# AIM OF THE TASK:
Rewrite the rows from the line that contains "The height and width of the screenshot is (735, 800)." through the end of the rows, putting "Find" in place of "Identify" and leaving everything else unchanged. Leave the pictures out of your answer.
---- DATA TO EXAMINE
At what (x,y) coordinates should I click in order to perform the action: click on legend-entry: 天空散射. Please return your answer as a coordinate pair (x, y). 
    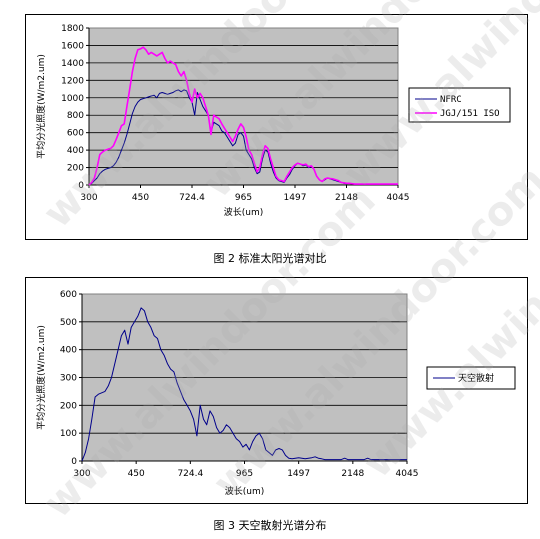
    Looking at the image, I should click on (476, 378).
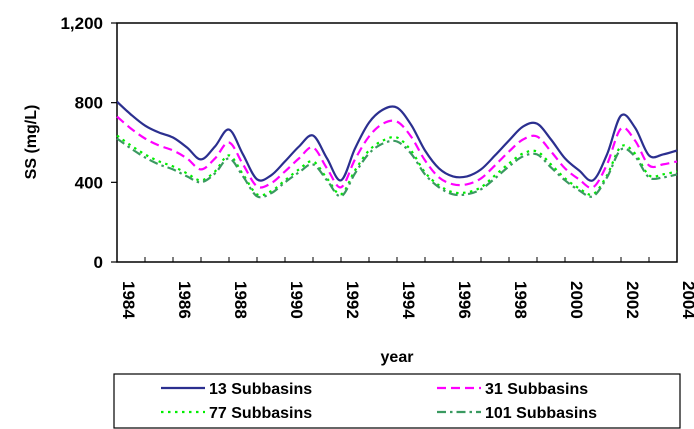 Image resolution: width=694 pixels, height=429 pixels. Describe the element at coordinates (632, 300) in the screenshot. I see `x-tick-label: 2002` at that location.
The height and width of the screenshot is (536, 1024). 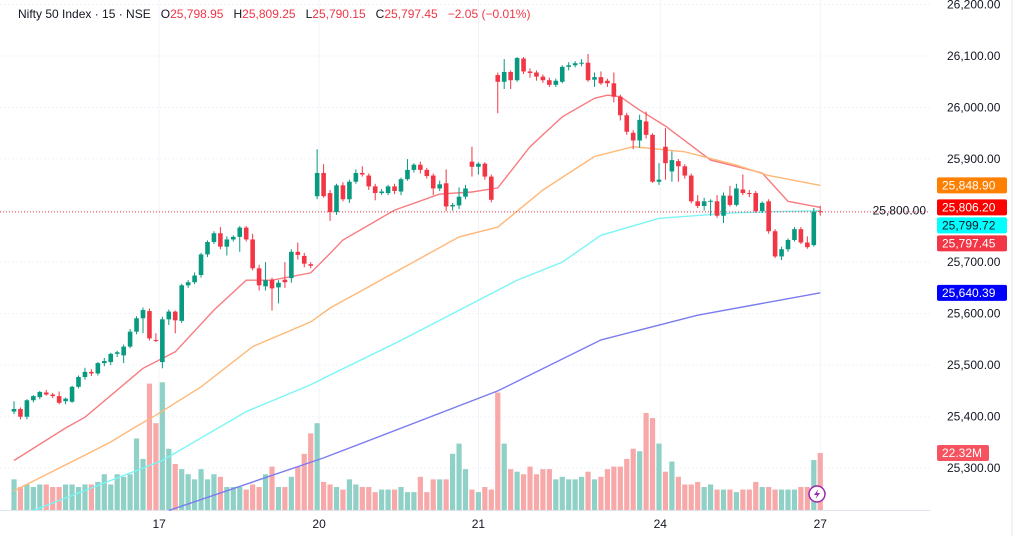 I want to click on time-axis: 17 20 21 24 27, so click(x=490, y=524).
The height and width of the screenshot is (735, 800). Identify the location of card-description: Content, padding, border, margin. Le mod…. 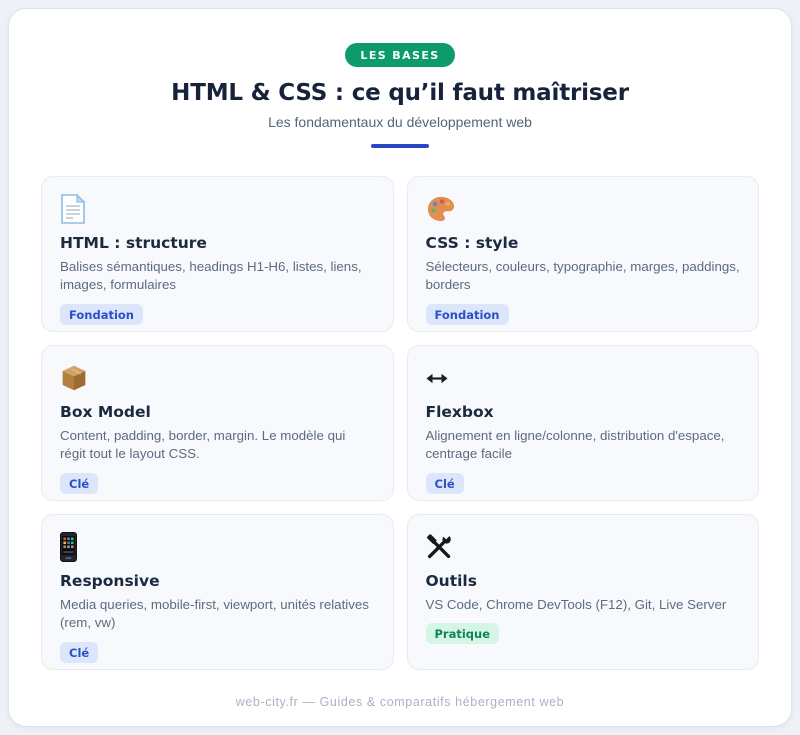
(203, 445).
--------
# WRITTEN REPLY:
The height and width of the screenshot is (735, 800). Find the location of card-description: Content, padding, border, margin. Le mod…. 
(203, 445).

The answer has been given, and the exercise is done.